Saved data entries
----------

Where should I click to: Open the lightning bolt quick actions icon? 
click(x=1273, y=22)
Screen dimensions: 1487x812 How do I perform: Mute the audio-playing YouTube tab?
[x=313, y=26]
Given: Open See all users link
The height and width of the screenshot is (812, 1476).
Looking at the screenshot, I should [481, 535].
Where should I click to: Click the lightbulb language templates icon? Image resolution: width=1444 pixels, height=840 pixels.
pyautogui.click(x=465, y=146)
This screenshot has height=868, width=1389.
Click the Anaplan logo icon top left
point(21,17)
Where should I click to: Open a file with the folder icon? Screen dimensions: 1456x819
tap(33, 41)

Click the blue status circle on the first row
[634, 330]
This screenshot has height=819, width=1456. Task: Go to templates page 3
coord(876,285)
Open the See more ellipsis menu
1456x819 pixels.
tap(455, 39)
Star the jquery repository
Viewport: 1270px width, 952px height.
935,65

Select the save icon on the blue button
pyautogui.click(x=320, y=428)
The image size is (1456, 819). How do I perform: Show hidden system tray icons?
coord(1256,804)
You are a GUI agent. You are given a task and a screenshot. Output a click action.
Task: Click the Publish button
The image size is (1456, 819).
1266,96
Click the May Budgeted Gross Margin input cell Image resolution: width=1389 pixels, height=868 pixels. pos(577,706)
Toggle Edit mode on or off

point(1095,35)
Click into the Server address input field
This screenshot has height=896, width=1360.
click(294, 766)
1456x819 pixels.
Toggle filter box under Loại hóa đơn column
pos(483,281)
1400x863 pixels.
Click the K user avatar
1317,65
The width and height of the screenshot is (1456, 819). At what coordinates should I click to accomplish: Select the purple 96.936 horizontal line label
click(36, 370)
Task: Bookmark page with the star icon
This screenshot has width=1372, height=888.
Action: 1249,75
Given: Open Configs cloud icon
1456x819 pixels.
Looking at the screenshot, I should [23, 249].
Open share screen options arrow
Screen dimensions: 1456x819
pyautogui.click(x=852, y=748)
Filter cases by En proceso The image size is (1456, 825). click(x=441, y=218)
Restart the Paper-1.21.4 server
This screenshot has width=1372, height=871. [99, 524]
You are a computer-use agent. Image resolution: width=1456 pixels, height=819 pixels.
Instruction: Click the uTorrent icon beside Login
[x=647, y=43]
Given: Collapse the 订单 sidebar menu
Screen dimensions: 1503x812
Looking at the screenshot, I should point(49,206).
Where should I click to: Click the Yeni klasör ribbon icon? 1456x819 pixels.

----------

Copy the entries exactly, leaving no line out.

* _OUTPUT OF THE EXERCISE_:
Where should I click to: Open the lightning bolt quick actions icon? 
click(x=1273, y=22)
Screen dimensions: 1487x812 How do I perform: Mute the audio-playing YouTube tab?
[x=313, y=26]
Given: Open See all users link
The height and width of the screenshot is (812, 1476).
Looking at the screenshot, I should [481, 535].
Where should I click to: Click the lightbulb language templates icon? Image resolution: width=1444 pixels, height=840 pixels.
pyautogui.click(x=465, y=146)
This screenshot has height=868, width=1389.
Click the Anaplan logo icon top left
point(21,17)
Where should I click to: Open a file with the folder icon? Screen dimensions: 1456x819
tap(33, 41)

Click the blue status circle on the first row
[634, 330]
This screenshot has height=819, width=1456. Task: Go to templates page 3
coord(876,285)
Open the See more ellipsis menu
1456x819 pixels.
tap(455, 39)
Star the jquery repository
Viewport: 1270px width, 952px height.
935,65

Select the save icon on the blue button
pyautogui.click(x=320, y=428)
The image size is (1456, 819). How do I perform: Show hidden system tray icons?
coord(1256,804)
You are a GUI agent. You are given a task and a screenshot. Output a click action.
Task: Click the Publish button
The image size is (1456, 819).
1266,96
Click the May Budgeted Gross Margin input cell Image resolution: width=1389 pixels, height=868 pixels. pos(577,706)
Toggle Edit mode on or off

point(1095,35)
Click into the Server address input field
This screenshot has height=896, width=1360.
click(294, 766)
1456x819 pixels.
Toggle filter box under Loại hóa đơn column
pos(483,281)
1400x863 pixels.
Click the K user avatar
1317,65
The width and height of the screenshot is (1456, 819). At what coordinates should I click to accomplish: Select the purple 96.936 horizontal line label
click(36, 370)
Task: Bookmark page with the star icon
This screenshot has width=1372, height=888.
Action: 1249,75
Given: Open Configs cloud icon
1456x819 pixels.
Looking at the screenshot, I should [23, 249].
Open share screen options arrow
Screen dimensions: 1456x819
pyautogui.click(x=852, y=748)
Filter cases by En proceso The image size is (1456, 825). click(x=441, y=218)
Restart the Paper-1.21.4 server
This screenshot has width=1372, height=871. [99, 524]
You are a computer-use agent. Image resolution: width=1456 pixels, height=819 pixels.
Instruction: Click the uTorrent icon beside Login
[x=647, y=43]
Given: Collapse the 订单 sidebar menu
Screen dimensions: 1503x812
Looking at the screenshot, I should point(49,206).
Where should I click to: Click the Yeni klasör ribbon icon? 1456x819 pixels.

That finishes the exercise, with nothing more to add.